● **Task directions**: Copy the items character for character, from the first line through the line that contains "Looking at the screenshot, I should [688, 246].", and stop there.

----------

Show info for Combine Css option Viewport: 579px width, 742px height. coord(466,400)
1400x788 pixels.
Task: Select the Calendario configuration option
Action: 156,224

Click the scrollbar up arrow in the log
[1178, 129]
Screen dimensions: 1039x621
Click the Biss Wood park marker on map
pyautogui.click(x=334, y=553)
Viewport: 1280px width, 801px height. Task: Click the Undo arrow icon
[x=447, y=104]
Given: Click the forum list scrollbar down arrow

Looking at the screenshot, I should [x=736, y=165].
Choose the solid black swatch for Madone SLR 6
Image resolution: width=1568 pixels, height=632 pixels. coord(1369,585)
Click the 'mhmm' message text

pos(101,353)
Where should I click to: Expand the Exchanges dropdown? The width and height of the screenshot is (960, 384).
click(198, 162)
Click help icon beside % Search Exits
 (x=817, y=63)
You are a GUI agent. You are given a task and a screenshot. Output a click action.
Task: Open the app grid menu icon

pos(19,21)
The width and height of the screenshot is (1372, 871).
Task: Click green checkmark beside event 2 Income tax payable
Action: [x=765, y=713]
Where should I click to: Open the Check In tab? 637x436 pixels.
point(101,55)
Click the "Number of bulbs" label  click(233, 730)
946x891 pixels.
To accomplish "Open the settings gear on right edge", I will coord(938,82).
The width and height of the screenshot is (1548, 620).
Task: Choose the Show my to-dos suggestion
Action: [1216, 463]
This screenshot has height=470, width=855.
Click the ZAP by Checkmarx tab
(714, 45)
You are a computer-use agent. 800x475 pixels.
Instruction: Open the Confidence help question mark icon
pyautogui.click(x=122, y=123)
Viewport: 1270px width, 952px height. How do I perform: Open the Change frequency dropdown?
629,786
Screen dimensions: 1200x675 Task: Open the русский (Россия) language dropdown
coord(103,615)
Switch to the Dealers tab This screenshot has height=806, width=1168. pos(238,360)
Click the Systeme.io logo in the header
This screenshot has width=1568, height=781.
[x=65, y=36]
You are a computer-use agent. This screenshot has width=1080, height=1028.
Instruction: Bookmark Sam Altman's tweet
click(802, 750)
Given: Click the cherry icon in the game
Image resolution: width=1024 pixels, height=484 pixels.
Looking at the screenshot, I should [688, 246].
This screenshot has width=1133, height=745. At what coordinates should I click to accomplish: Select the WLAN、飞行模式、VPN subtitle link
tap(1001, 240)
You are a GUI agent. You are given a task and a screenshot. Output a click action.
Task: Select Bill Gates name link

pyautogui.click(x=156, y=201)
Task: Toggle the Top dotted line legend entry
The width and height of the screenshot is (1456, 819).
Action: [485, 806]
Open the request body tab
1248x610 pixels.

----------

● **Solution for this problem**:
Show info for Combine Css option Viewport: 579px width, 742px height. coord(466,400)
1400x788 pixels.
Task: Select the Calendario configuration option
Action: 156,224

Click the scrollbar up arrow in the log
[1178, 129]
Screen dimensions: 1039x621
Click the Biss Wood park marker on map
pyautogui.click(x=334, y=553)
Viewport: 1280px width, 801px height. Task: Click the Undo arrow icon
[x=447, y=104]
Given: Click the forum list scrollbar down arrow

Looking at the screenshot, I should [x=736, y=165].
Choose the solid black swatch for Madone SLR 6
Image resolution: width=1568 pixels, height=632 pixels. coord(1369,585)
Click the 'mhmm' message text

pos(101,353)
Where should I click to: Expand the Exchanges dropdown? The width and height of the screenshot is (960, 384).
click(198, 162)
Click help icon beside % Search Exits
 (x=817, y=63)
You are a GUI agent. You are given a task and a screenshot. Output a click action.
Task: Open the app grid menu icon

pos(19,21)
The width and height of the screenshot is (1372, 871).
Task: Click green checkmark beside event 2 Income tax payable
Action: [x=765, y=713]
Where should I click to: Open the Check In tab? 637x436 pixels.
point(101,55)
Click the "Number of bulbs" label  click(233, 730)
946x891 pixels.
To accomplish "Open the settings gear on right edge", I will coord(938,82).
The width and height of the screenshot is (1548, 620).
Task: Choose the Show my to-dos suggestion
Action: [1216, 463]
This screenshot has height=470, width=855.
Click the ZAP by Checkmarx tab
(714, 45)
You are a computer-use agent. 800x475 pixels.
Instruction: Open the Confidence help question mark icon
pyautogui.click(x=122, y=123)
Viewport: 1270px width, 952px height. How do I perform: Open the Change frequency dropdown?
629,786
Screen dimensions: 1200x675 Task: Open the русский (Россия) language dropdown
coord(103,615)
Switch to the Dealers tab This screenshot has height=806, width=1168. pos(238,360)
Click the Systeme.io logo in the header
This screenshot has width=1568, height=781.
[x=65, y=36]
You are a computer-use agent. This screenshot has width=1080, height=1028.
Instruction: Bookmark Sam Altman's tweet
click(802, 750)
Given: Click the cherry icon in the game
Image resolution: width=1024 pixels, height=484 pixels.
Looking at the screenshot, I should [688, 246].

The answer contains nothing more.